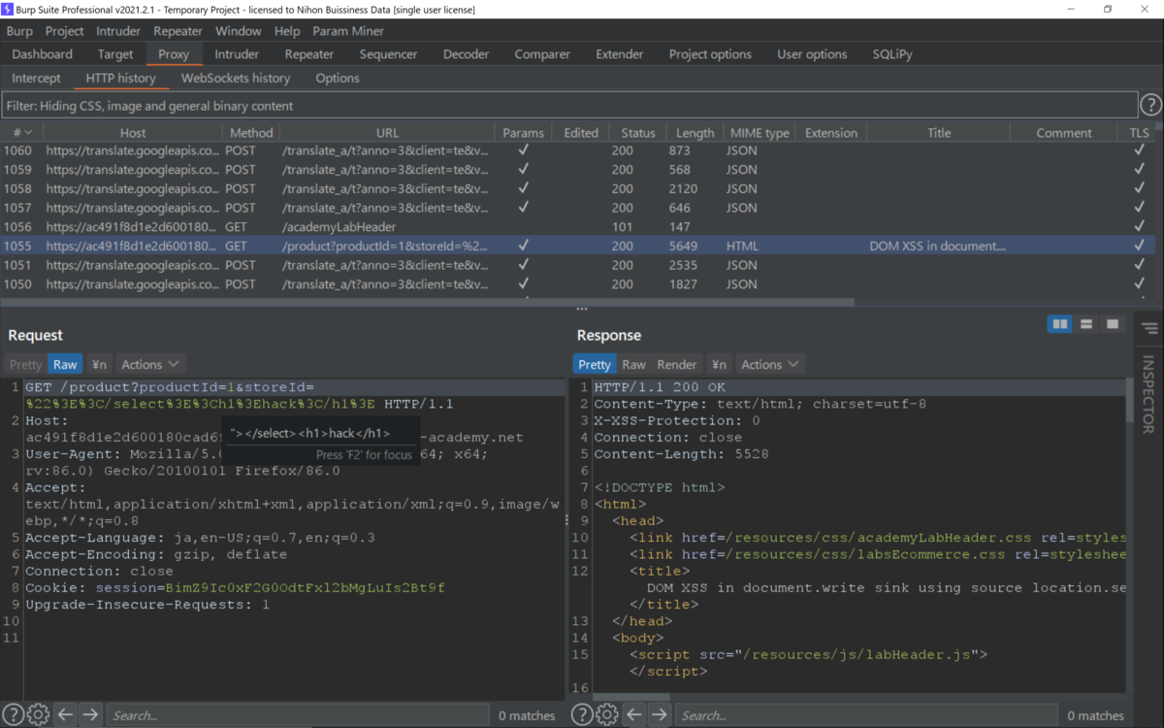
Task: Open the Repeater tab
Action: (309, 54)
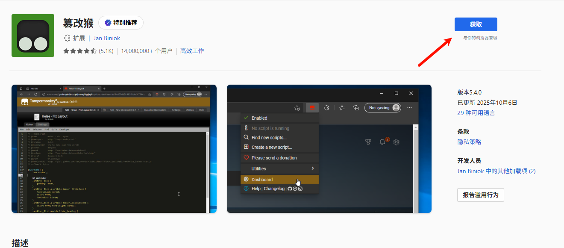Open 29 种可用语言 languages list
The image size is (564, 248).
pos(476,113)
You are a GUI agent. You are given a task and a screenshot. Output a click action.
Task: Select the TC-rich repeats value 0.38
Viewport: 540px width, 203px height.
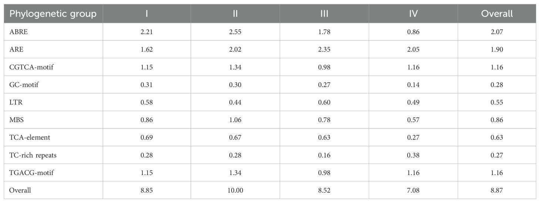[x=413, y=155]
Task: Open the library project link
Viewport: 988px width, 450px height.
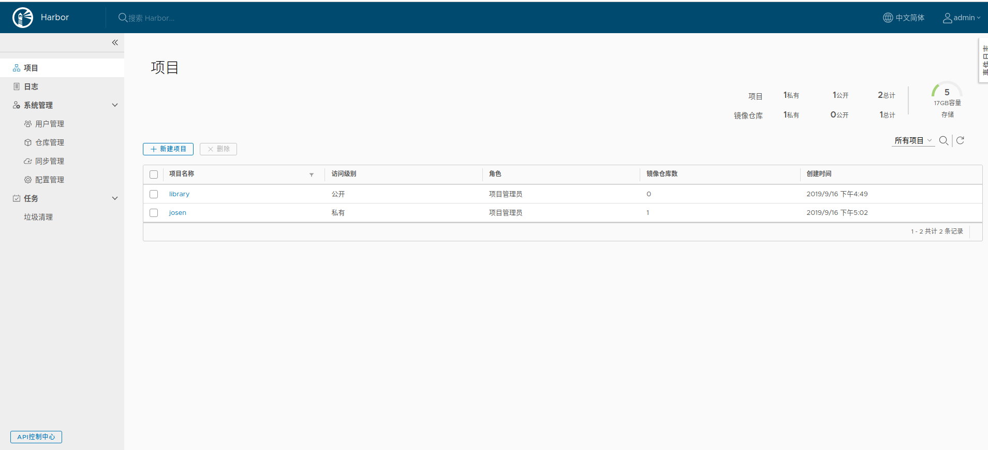Action: (x=179, y=194)
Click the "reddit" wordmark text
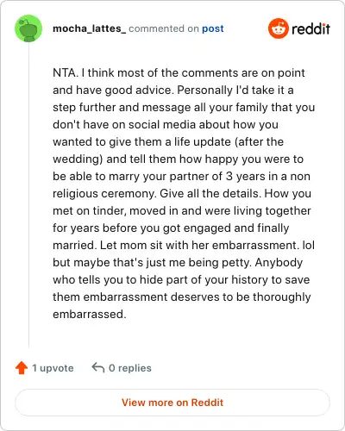Screen dimensions: 345x431 tap(311, 28)
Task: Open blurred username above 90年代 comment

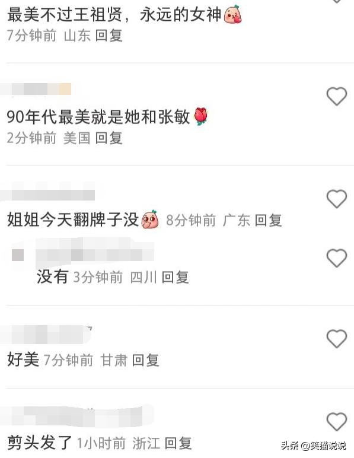Action: (x=36, y=89)
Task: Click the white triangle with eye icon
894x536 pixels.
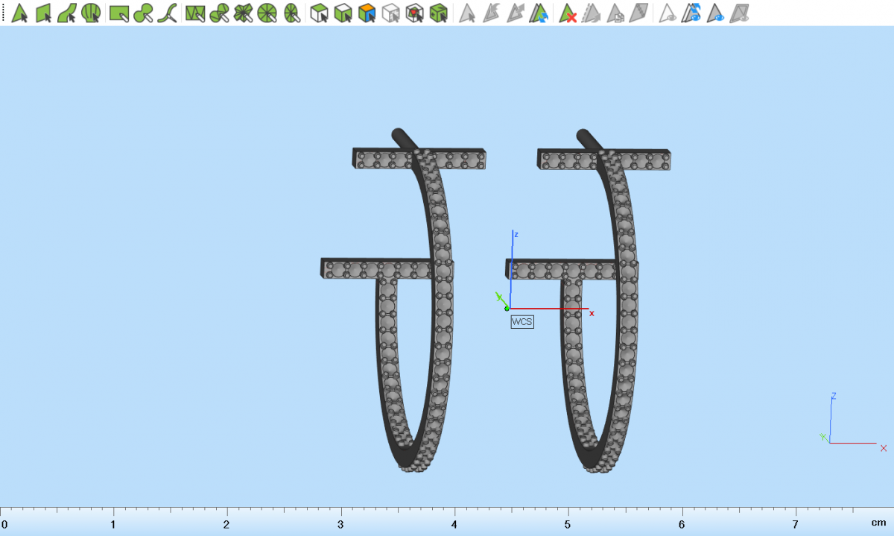Action: click(668, 13)
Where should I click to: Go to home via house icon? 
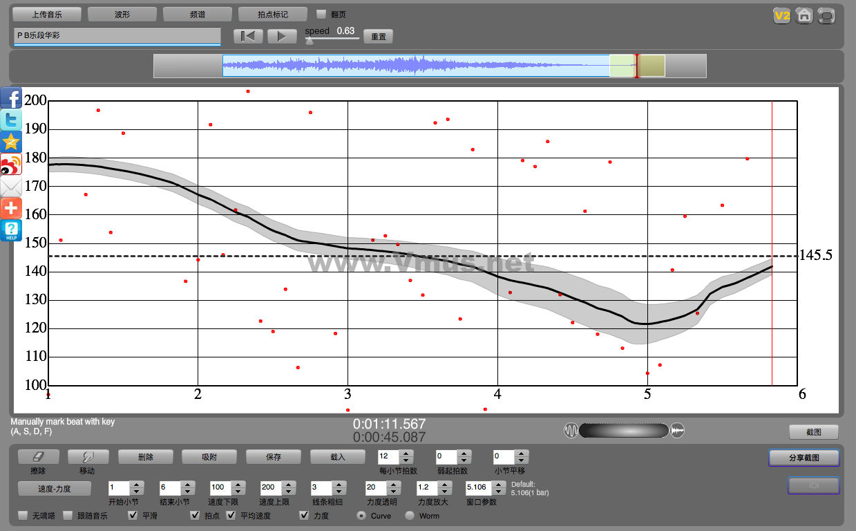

* * *

From the line containing "Task: Click the white triangle with eye icon" to the final line of the entries, both included, transcribe every line exactly, omit the pictures, and add nothing more.

Task: Click the white triangle with eye icon
894x536 pixels.
Action: click(668, 13)
Where should I click to: Go to home via house icon? 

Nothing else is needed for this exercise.